* What is expected *
Print all the entries verbatim.
------ Source information ------
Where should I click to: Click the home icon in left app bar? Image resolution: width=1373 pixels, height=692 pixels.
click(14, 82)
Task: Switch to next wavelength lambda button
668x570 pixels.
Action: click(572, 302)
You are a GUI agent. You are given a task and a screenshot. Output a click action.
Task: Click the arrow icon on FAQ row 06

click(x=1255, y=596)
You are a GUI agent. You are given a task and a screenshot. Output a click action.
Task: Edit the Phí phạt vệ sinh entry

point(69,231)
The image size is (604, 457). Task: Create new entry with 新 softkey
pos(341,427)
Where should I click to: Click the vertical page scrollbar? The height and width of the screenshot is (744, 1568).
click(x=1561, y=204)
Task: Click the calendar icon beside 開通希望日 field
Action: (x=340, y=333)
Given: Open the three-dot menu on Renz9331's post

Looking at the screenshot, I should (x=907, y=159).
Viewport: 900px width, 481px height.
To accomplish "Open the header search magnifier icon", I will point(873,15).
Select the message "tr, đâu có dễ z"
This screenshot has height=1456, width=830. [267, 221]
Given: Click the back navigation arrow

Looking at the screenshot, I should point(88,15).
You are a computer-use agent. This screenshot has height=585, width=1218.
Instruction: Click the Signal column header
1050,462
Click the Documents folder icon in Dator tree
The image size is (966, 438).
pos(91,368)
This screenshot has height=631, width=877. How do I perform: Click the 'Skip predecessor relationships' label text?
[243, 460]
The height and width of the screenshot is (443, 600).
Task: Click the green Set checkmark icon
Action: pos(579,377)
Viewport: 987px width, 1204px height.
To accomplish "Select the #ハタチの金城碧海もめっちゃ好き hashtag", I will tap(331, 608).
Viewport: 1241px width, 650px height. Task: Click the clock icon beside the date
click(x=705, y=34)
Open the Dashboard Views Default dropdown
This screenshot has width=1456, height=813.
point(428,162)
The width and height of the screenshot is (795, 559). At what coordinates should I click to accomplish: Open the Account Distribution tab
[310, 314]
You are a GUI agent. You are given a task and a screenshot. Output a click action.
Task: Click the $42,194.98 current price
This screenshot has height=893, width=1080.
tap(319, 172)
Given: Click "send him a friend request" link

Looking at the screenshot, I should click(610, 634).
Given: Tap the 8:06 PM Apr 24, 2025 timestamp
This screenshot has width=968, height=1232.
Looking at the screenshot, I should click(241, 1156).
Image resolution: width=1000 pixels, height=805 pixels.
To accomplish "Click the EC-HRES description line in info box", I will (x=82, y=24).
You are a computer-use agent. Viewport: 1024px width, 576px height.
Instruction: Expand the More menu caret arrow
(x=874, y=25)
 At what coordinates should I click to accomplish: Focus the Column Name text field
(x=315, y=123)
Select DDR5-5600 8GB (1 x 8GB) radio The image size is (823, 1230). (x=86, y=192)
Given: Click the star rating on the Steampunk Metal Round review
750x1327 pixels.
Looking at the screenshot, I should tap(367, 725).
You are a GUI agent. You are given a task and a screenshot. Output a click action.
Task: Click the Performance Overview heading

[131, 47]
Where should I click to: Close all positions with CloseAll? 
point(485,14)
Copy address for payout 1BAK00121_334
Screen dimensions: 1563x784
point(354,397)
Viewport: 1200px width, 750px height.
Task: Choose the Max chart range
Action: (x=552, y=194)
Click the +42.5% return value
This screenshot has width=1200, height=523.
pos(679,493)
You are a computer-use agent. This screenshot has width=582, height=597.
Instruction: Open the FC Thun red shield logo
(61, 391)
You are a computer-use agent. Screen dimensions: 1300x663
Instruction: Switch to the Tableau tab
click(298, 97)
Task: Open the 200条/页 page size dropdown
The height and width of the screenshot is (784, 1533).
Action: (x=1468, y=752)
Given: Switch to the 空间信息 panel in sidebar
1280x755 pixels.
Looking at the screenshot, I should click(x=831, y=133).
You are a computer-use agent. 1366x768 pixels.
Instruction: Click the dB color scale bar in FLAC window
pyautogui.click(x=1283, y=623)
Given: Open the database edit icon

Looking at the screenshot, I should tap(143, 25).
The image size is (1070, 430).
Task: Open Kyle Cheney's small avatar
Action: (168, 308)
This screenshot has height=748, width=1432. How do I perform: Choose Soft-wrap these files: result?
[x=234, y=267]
------
* Answer for this exercise *
Where should I click to: Click the home icon in left app bar? Image resolution: width=1373 pixels, height=692 pixels.
click(14, 82)
Task: Switch to next wavelength lambda button
668x570 pixels.
Action: click(572, 302)
You are a GUI agent. You are given a task and a screenshot. Output a click action.
Task: Click the arrow icon on FAQ row 06

click(x=1255, y=596)
You are a GUI agent. You are given a task and a screenshot. Output a click action.
Task: Edit the Phí phạt vệ sinh entry

point(69,231)
The image size is (604, 457). Task: Create new entry with 新 softkey
pos(341,427)
Where should I click to: Click the vertical page scrollbar? The height and width of the screenshot is (744, 1568).
click(x=1561, y=204)
Task: Click the calendar icon beside 開通希望日 field
Action: (x=340, y=333)
Given: Open the three-dot menu on Renz9331's post

Looking at the screenshot, I should (x=907, y=159).
Viewport: 900px width, 481px height.
To accomplish "Open the header search magnifier icon", I will point(873,15).
Select the message "tr, đâu có dễ z"
This screenshot has height=1456, width=830. [267, 221]
Given: Click the back navigation arrow

Looking at the screenshot, I should point(88,15).
You are a computer-use agent. This screenshot has height=585, width=1218.
Instruction: Click the Signal column header
1050,462
Click the Documents folder icon in Dator tree
The image size is (966, 438).
pos(91,368)
This screenshot has height=631, width=877. How do I perform: Click the 'Skip predecessor relationships' label text?
[243, 460]
The height and width of the screenshot is (443, 600).
Task: Click the green Set checkmark icon
Action: pos(579,377)
Viewport: 987px width, 1204px height.
To accomplish "Select the #ハタチの金城碧海もめっちゃ好き hashtag", I will tap(331, 608).
Viewport: 1241px width, 650px height. Task: Click the clock icon beside the date
click(x=705, y=34)
Open the Dashboard Views Default dropdown
This screenshot has width=1456, height=813.
point(428,162)
The width and height of the screenshot is (795, 559). At what coordinates should I click to accomplish: Open the Account Distribution tab
[310, 314]
You are a GUI agent. You are given a task and a screenshot. Output a click action.
Task: Click the $42,194.98 current price
This screenshot has height=893, width=1080.
tap(319, 172)
Given: Click "send him a friend request" link

Looking at the screenshot, I should click(610, 634).
Given: Tap the 8:06 PM Apr 24, 2025 timestamp
This screenshot has width=968, height=1232.
Looking at the screenshot, I should click(241, 1156).
Image resolution: width=1000 pixels, height=805 pixels.
To accomplish "Click the EC-HRES description line in info box", I will (x=82, y=24).
You are a computer-use agent. Viewport: 1024px width, 576px height.
Instruction: Expand the More menu caret arrow
(x=874, y=25)
 At what coordinates should I click to accomplish: Focus the Column Name text field
(x=315, y=123)
Select DDR5-5600 8GB (1 x 8GB) radio The image size is (823, 1230). (x=86, y=192)
Given: Click the star rating on the Steampunk Metal Round review
750x1327 pixels.
Looking at the screenshot, I should tap(367, 725).
You are a GUI agent. You are given a task and a screenshot. Output a click action.
Task: Click the Performance Overview heading

[131, 47]
Where should I click to: Close all positions with CloseAll? 
point(485,14)
Copy address for payout 1BAK00121_334
Screen dimensions: 1563x784
point(354,397)
Viewport: 1200px width, 750px height.
Task: Choose the Max chart range
Action: (x=552, y=194)
Click the +42.5% return value
This screenshot has width=1200, height=523.
pos(679,493)
You are a computer-use agent. This screenshot has width=582, height=597.
Instruction: Open the FC Thun red shield logo
(61, 391)
You are a computer-use agent. Screen dimensions: 1300x663
Instruction: Switch to the Tableau tab
click(298, 97)
Task: Open the 200条/页 page size dropdown
The height and width of the screenshot is (784, 1533).
Action: (x=1468, y=752)
Given: Switch to the 空间信息 panel in sidebar
1280x755 pixels.
Looking at the screenshot, I should click(x=831, y=133).
You are a computer-use agent. 1366x768 pixels.
Instruction: Click the dB color scale bar in FLAC window
pyautogui.click(x=1283, y=623)
Given: Open the database edit icon

Looking at the screenshot, I should tap(143, 25).
The image size is (1070, 430).
Task: Open Kyle Cheney's small avatar
Action: (168, 308)
This screenshot has height=748, width=1432. How do I perform: Choose Soft-wrap these files: result?
[x=234, y=267]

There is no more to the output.